• _Assignment_
Reproduce every one of the rows below, changing each "screenshot" to "screen capture" and leaving everything else as it is.

Recorded data Block Start

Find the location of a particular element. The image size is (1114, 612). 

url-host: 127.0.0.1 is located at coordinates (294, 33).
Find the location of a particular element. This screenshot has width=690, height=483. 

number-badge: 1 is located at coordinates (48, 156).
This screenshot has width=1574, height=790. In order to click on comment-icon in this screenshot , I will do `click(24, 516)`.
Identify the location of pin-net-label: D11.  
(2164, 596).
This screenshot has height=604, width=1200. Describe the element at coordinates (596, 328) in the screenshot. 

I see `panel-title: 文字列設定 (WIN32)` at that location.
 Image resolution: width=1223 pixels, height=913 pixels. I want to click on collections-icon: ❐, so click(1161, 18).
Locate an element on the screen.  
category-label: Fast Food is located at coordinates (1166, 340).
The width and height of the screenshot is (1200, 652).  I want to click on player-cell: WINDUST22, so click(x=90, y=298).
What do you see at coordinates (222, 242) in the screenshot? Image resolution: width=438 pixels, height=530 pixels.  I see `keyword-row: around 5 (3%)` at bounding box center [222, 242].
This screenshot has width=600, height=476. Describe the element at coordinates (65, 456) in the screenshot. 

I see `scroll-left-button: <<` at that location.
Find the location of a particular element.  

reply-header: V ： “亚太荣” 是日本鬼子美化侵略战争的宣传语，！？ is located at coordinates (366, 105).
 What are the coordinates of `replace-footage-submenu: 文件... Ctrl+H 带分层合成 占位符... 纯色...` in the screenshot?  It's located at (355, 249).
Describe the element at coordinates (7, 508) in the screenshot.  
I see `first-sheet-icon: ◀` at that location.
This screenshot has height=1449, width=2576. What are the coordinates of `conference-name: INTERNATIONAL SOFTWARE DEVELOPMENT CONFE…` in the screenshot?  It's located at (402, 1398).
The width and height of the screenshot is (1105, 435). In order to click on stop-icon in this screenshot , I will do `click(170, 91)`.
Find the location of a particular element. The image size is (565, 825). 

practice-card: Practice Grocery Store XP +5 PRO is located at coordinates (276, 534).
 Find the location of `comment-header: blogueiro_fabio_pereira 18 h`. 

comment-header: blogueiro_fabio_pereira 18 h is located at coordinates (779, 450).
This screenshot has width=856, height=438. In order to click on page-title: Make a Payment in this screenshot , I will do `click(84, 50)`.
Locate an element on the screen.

Recorded data Block End

• _Problem solution_
Find the location of a particular element. The image size is (1114, 612). 

url-host: 127.0.0.1 is located at coordinates (294, 33).
Find the location of a particular element. This screen capture has width=690, height=483. 

number-badge: 1 is located at coordinates (48, 156).
This screen capture has width=1574, height=790. In order to click on comment-icon in this screen capture , I will do `click(24, 516)`.
Identify the location of pin-net-label: D11.  
(2164, 596).
This screen capture has height=604, width=1200. Describe the element at coordinates (596, 328) in the screen capture. 

I see `panel-title: 文字列設定 (WIN32)` at that location.
 Image resolution: width=1223 pixels, height=913 pixels. I want to click on collections-icon: ❐, so click(1161, 18).
Locate an element on the screen.  
category-label: Fast Food is located at coordinates (1166, 340).
The width and height of the screen capture is (1200, 652).  I want to click on player-cell: WINDUST22, so click(x=90, y=298).
What do you see at coordinates (222, 242) in the screen capture? Image resolution: width=438 pixels, height=530 pixels.  I see `keyword-row: around 5 (3%)` at bounding box center [222, 242].
This screen capture has width=600, height=476. Describe the element at coordinates (65, 456) in the screen capture. 

I see `scroll-left-button: <<` at that location.
Find the location of a particular element.  

reply-header: V ： “亚太荣” 是日本鬼子美化侵略战争的宣传语，！？ is located at coordinates (366, 105).
 What are the coordinates of `replace-footage-submenu: 文件... Ctrl+H 带分层合成 占位符... 纯色...` in the screen capture?  It's located at (355, 249).
Describe the element at coordinates (7, 508) in the screen capture.  
I see `first-sheet-icon: ◀` at that location.
This screen capture has height=1449, width=2576. What are the coordinates of `conference-name: INTERNATIONAL SOFTWARE DEVELOPMENT CONFE…` in the screen capture?  It's located at (402, 1398).
The width and height of the screen capture is (1105, 435). In order to click on stop-icon in this screen capture , I will do `click(170, 91)`.
Find the location of a particular element. The image size is (565, 825). 

practice-card: Practice Grocery Store XP +5 PRO is located at coordinates (276, 534).
 Find the location of `comment-header: blogueiro_fabio_pereira 18 h`. 

comment-header: blogueiro_fabio_pereira 18 h is located at coordinates (779, 450).
This screen capture has width=856, height=438. In order to click on page-title: Make a Payment in this screen capture , I will do `click(84, 50)`.
Locate an element on the screen.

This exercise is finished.